The underground construction, destined for parking, is of a size comparable to that which rises above ground level. The combined surface area of these four and a half underground floor plates is 7007 m2. Aside from 252 parking spaces at 27 m2 per car, they contain water tanks, storage and service areas. This yield is achieved through four and a half offset plates, each 16 meters wide, each of which accommodates a double loaded circulation street, connected via ramps. The placement of the structural columns of the building was determined by the 2.5 meter module of the parking spaces.
The main problem to solve in the design was the offsetting of the office block from the underground parking areas. Both were composed and dimensioned according to their own specific laws. They had to overlap necessarily at the location of the circulation shaft. This encounter is resolved on the first two levels, which contain the main and secondary access, aside from retail spaces with street frontage. The total built surface occupied by these programs amounts to 75% of that permitted by the existing regulations.
The perforated, load-bearing walls of the wrapping volume have greater structural rigidity than the facades of the tower, which are composed of a series of beams and columns.

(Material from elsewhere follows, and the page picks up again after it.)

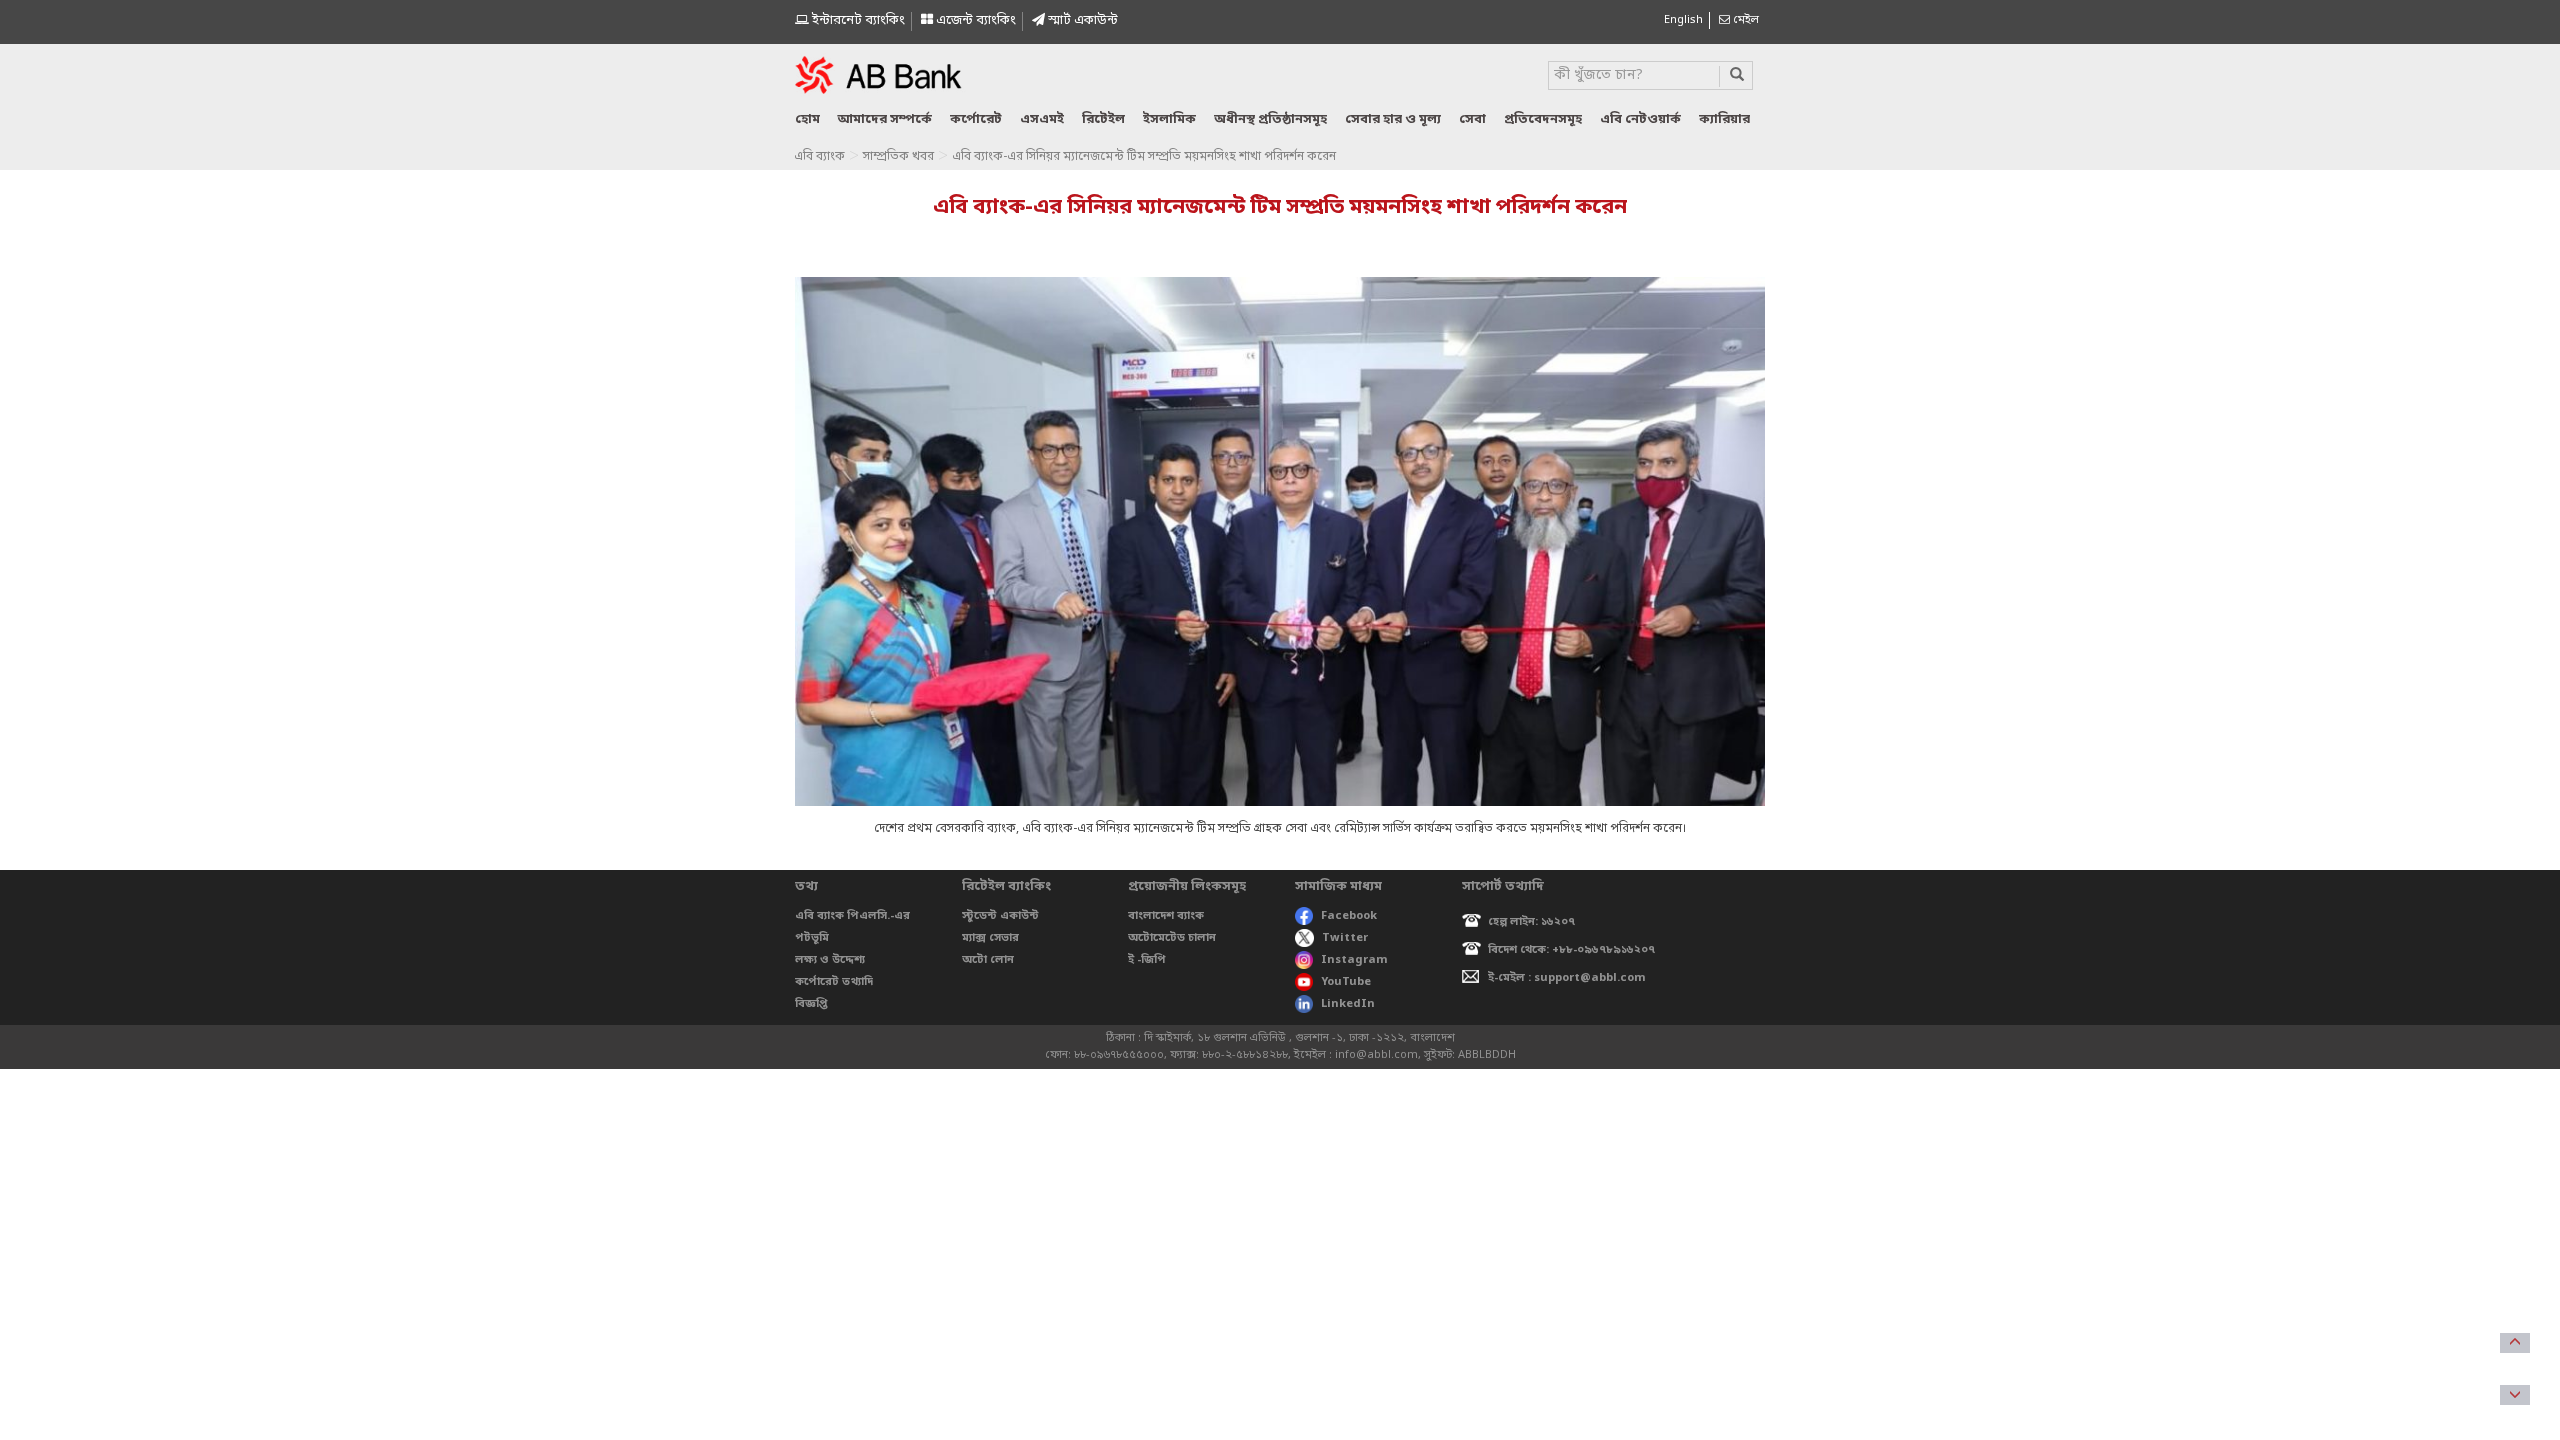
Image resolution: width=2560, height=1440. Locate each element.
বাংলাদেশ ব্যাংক (1166, 916)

This creates a structural asymmetry that is reflected in the displacement of the centers of mass and rigididty of the floor plates. In order to prevent oscillations and bending forces on the higher floors as a consequence of this, a variable grid of columns and diagonal girders was introduced. Compensating for the variable stiffness of an asymmetric volume, the design of the facades of the tower was realized through an interactive process of structural calculation meant to equalize the loads on cylindrical columns that have the same cross section and similar resistance, so that there would be no structural redundancies. Thus the facades show the diagram of dead and live loads reflecting the unstable condition of our seismic ground. The structure is built in reinforced concrete. It was left exposed on girders and columns while walls were clad with gray granite.
An office building does not require an internal connectivity that would profit from a unifying atrium; rather, it should care for the independence between the different floors, a condition that restrains the play of spatiality on these projects. Instead, this building type consists of a repetitive raising of the ground, as in a vertical subdivision. It is then the structural effort of this successive raising of floor plates, the vertical construction, which constitutes the architectural theme of this project.
In designing this work we sought to take the step, without shortcuts, “from the useful, through the truthful, to the beautiful”, following Goethe’s aphorism, so that, loyal to the real circumstances from which it arises –but not to stereotypical icons- it would contribute to forging our own identity.